Choosing to be happy and patient and low-key.
What exactly does it mean to be low-key? And though I’m calm as fuck 99.99% of the time, is low-key ever the words I used to describe myself? Low maintenance? Low energy? Low trouble? I’m as Type A as they come, motherfuckers…
I am a freaking dichotomy. And so if I describe myself here one day, be assured that in a few days, it’s going to change. No, not bipolar. Though of course now that I have started to have emotions, I’m at liberty to experience highs and lows however my hormones and neurotransmitters see fit…
So. I’m grateful for my sanity pills. Usually they come in the form of a friendly acquaintance here and there.

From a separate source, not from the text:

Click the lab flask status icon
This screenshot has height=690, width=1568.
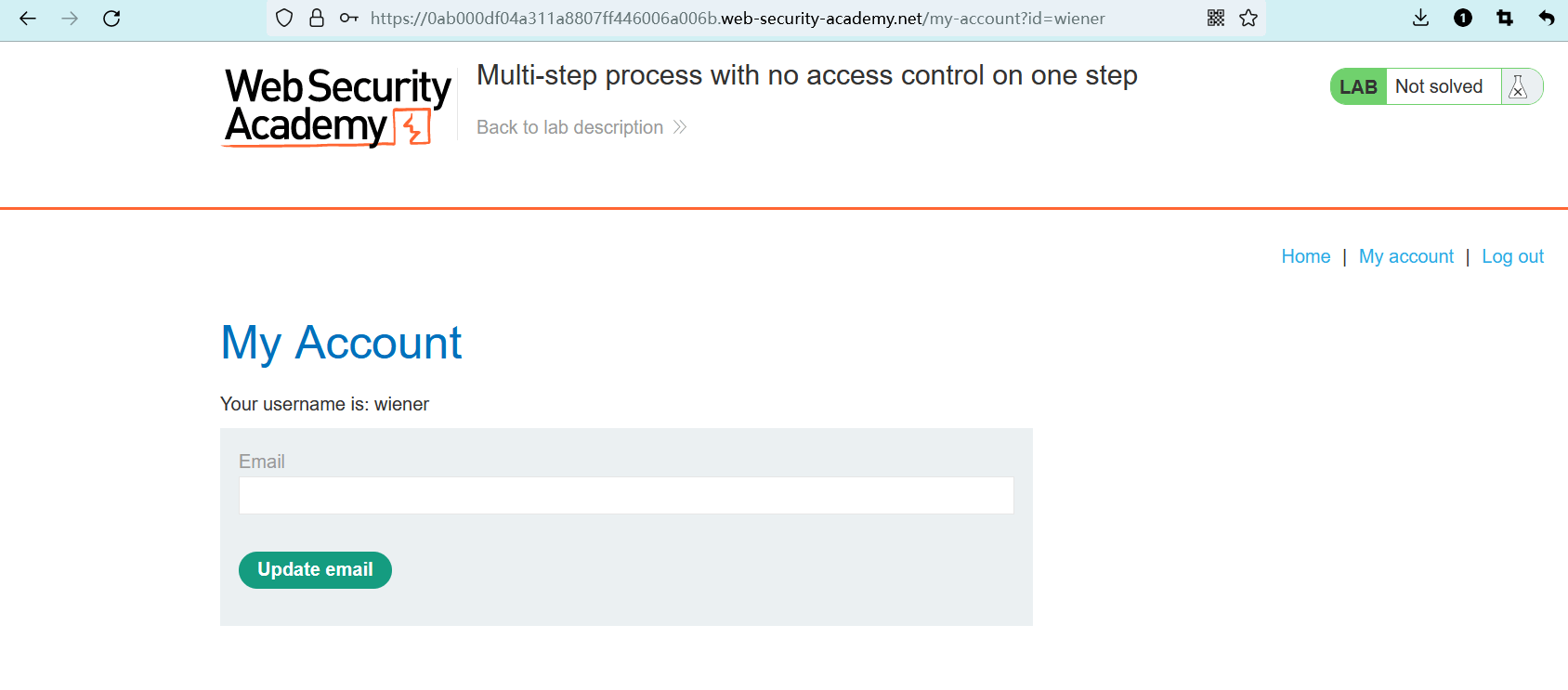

I don’t care to get really close to many folks (it hurts when those relationships end), but I have lots of friendly acquaintances whom I really really enjoy. I digress, though.
I’m grateful for my opportunities, for every minute of time I’ve been gifted, and for the health of my PURRRFECT family of four humans, four furbabies, and eight feathered friends. We. Are. Awesomely. Healthy.
I’m grateful for a roof over our heads and the finances to pay our bills.
And I’m grateful that I have the industriousness to say, “Oh, you want me to be low-key? Okay, fine. I’ll just knit a beanie here for the next few hours and do my laundry.”